BioPharm International
Volume 24, Issue 7, pp. 61-62


Tina Morris
In a study released in May 2011, US regulatory approvals for biologic drugs and biotechnology products (collectively referred to as "biologics") were reported to have nearly doubled in the past decade, compared with the 1990s. This growing market emphasizes the need for consistent approaches to product quality and public standards. In its upcoming Science & Standards Symposium on Biologics & Biotechnology, "Advancing Quality Standards through Analytics and Assays," taking place October 3-6 in Seattle, the US Pharmacopeial Convention (USP) will lead discussions on standards-setting initiatives related to biologics and the materials critical for their manufacture as a growing number of these types of drugs enter the therapeutic space.

Setting the stage for the symposium are keynote speakers Steve Kozlowski, director of the FDA Office of Biotechnology Products, and Gillian Woollett, chief scientist at the Washington, DC, law firm Engel & Novitt. Each will discuss the regulation of biologics. The following two-and-a-half days of technical sessions will include presentations from an international panel of industrial, academic, and regulatory stakeholders engaged in the development of quality standards for biologics. USP topic experts will discuss general analytical approaches and what they can do for biologics; quality attributes of biologic drugs by product class; and the US regulatory landscape for these products. An entire track of sessions will focus on bioassays and the assessment of biological potency, critical to all biological medicines.

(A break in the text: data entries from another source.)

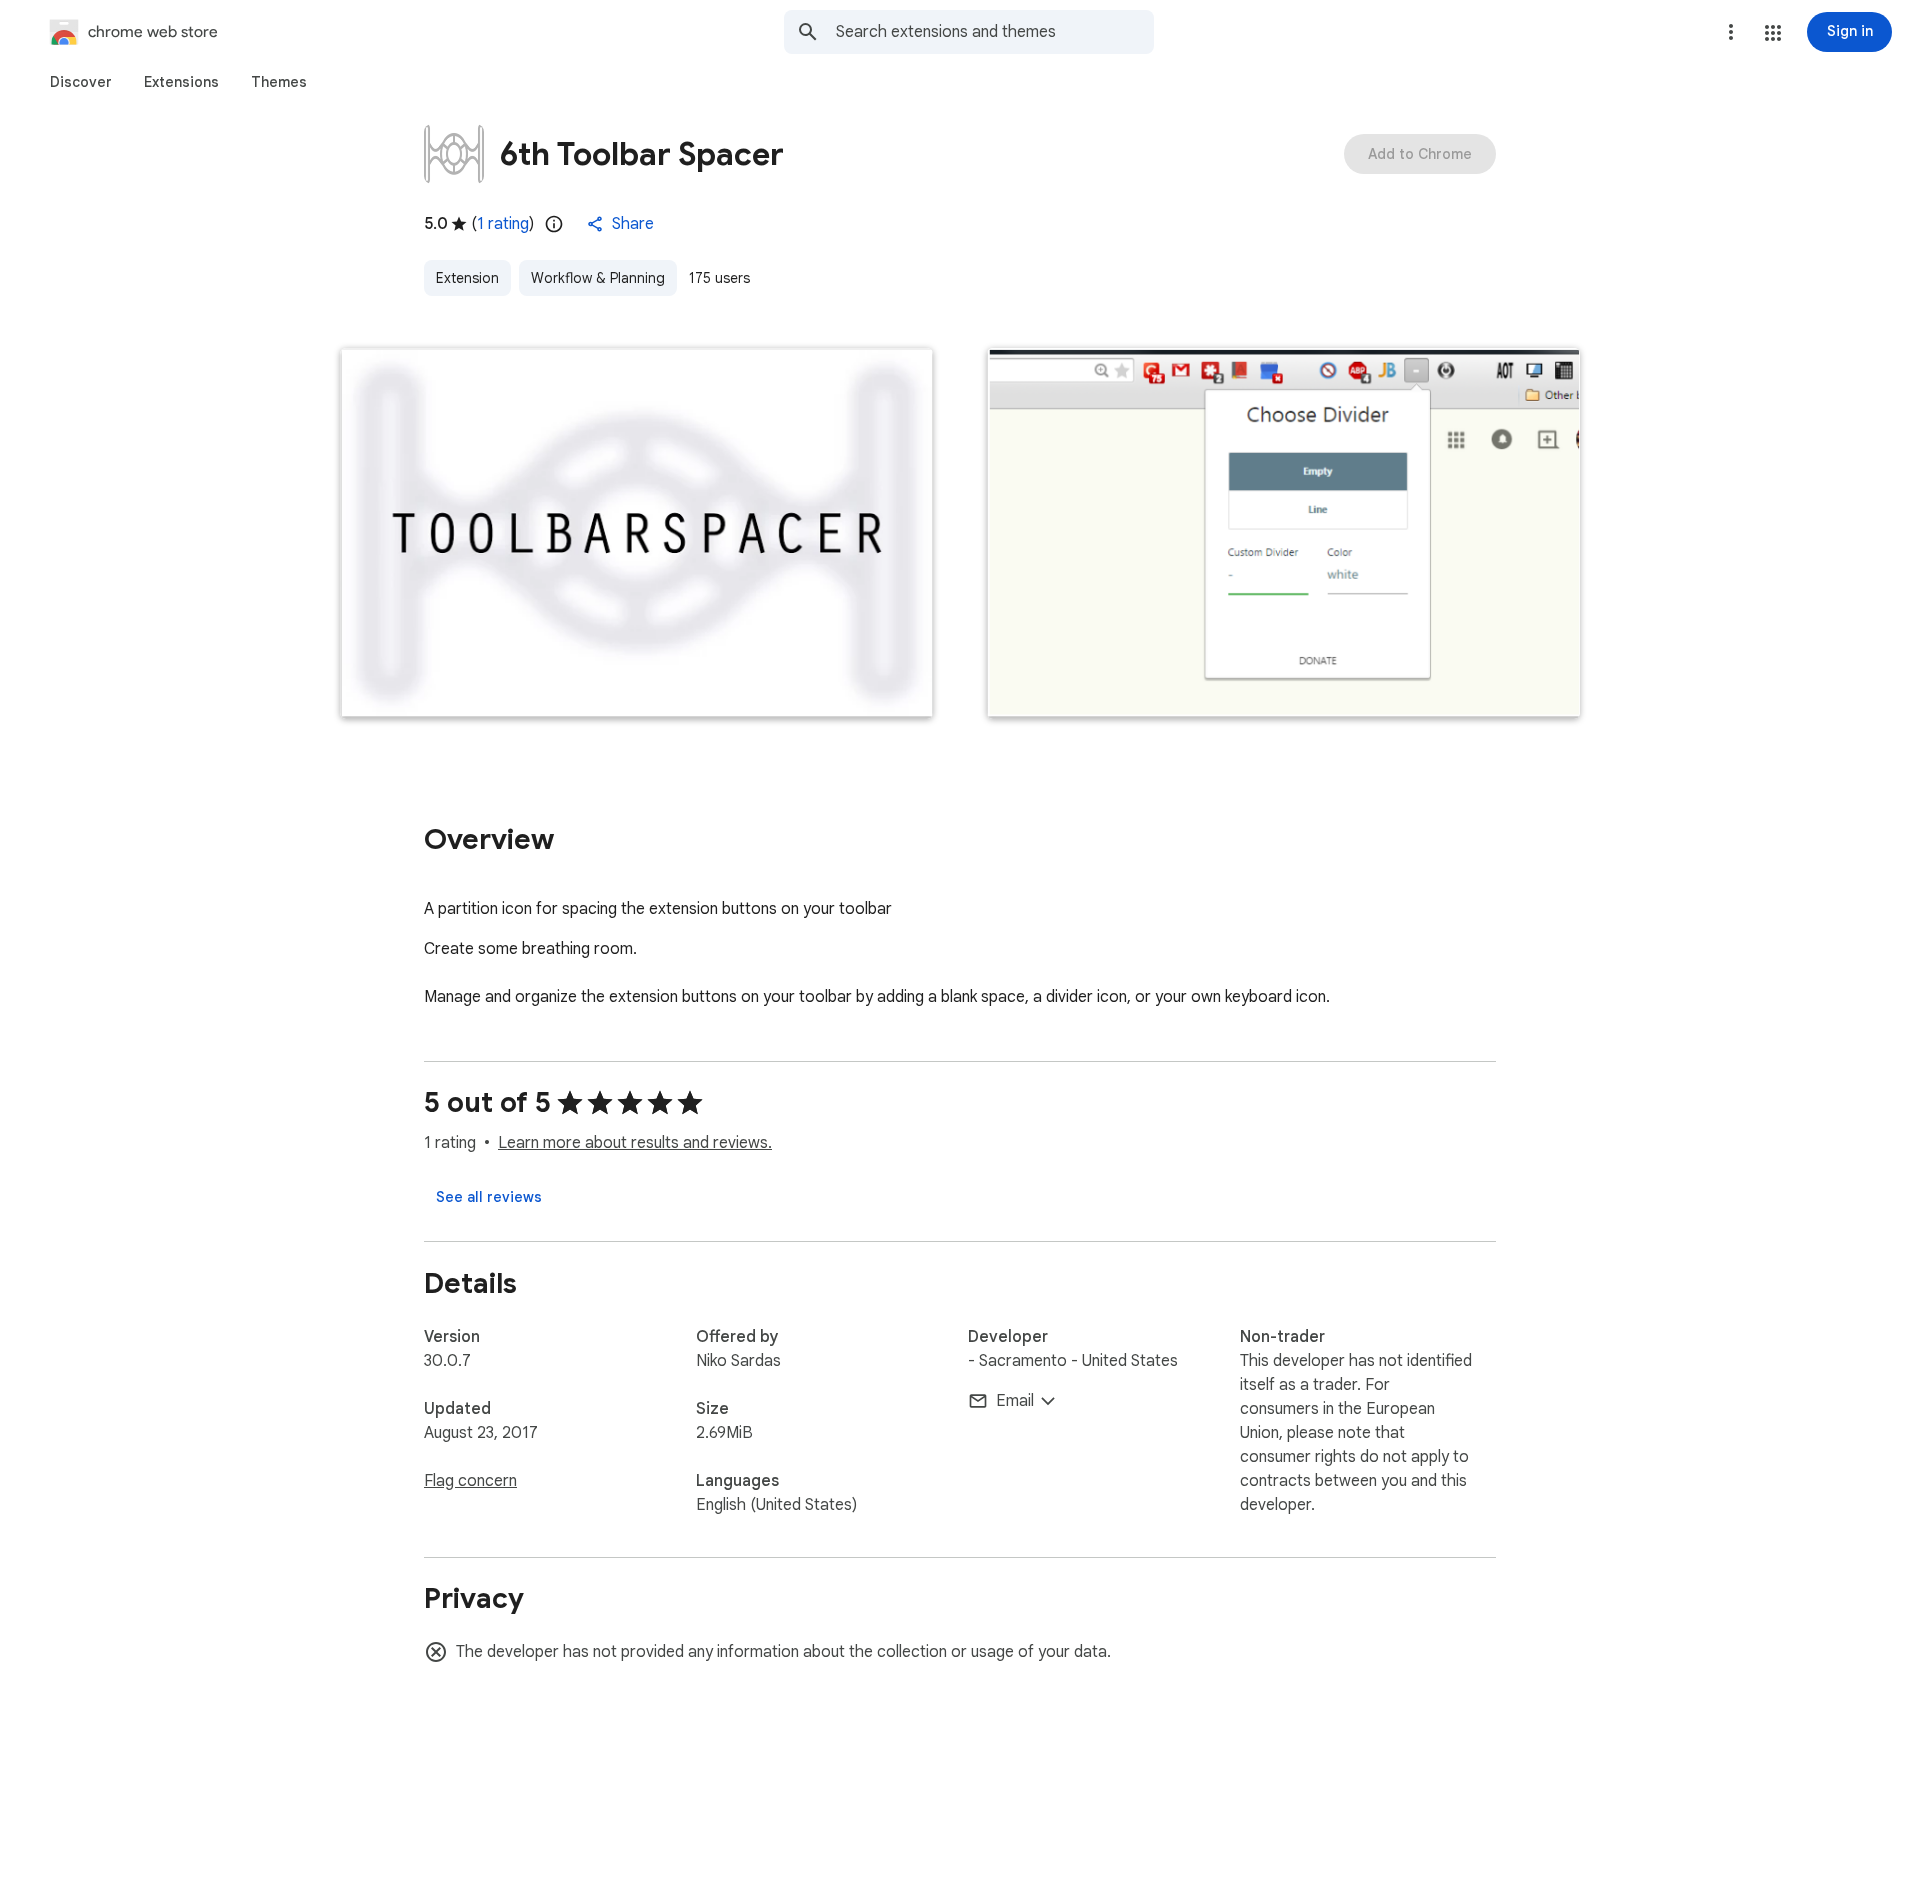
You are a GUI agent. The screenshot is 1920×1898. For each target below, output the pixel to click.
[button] (1773, 33)
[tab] (81, 82)
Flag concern (470, 1481)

New approach for biologics standards

Quality standards set by the USP—and enforceable by FDA—have traditionally been developed using what's called a "vertical approach," which is particularly suited for the characterization of small-molecule drugs. Under this approach, documentary standards (or product monographs) have been created for one drug product at a time, with associated reference materials (i.e., pure physical samples used as reference chemicals for testing) developed in tandem with monographs. General chapters in USP's official compendium, US Pharmacopeia-National Formulary (USP-NF), represent overarching information and testing procedures that apply across all or groups of monographs. These chapters broadly support product-specific (vertical) standards in the determination of identity, strength, and purity.

Compared with their small-molecule counterparts, biologics are heterogeneous and more complex in their makeup. Thus, analysis and characterization are more challenging and require an even greater portfolio of good analytical procedures that can underpin product characterization. Another important issue for biologics quality is the use of ancillary and process materials that are also complex biologics. Common examples are fetal bovine serum (FBS) widely used in vaccine manufacturing; cytokines like interleukin-4 (IL-4) used in the cell-therapy arena; and materials like protein A, used in monoclonal-antibody manufacturing. The quality of these materials going into the manufacturing process can have a direct impact on the quality of the medicinal product itself, especially when the end product is not highly purified and residual amounts of the ancillary material have to remain.

Working through expert committees and advisory expert panels, the USP biologics and biotechnology department has been actively revising and developing new chapters in USP-NF. Work has focused on general guidance in the form of information chapters, and also on specific test and product-class chapters that speak to the analysis of quality attributes for certain biologics product classes and the analytical procedures necessary to measure them. The goal with these "horizontal" standards is to provide more broadly applicable quality expectations in areas where analytical platform approaches already exist.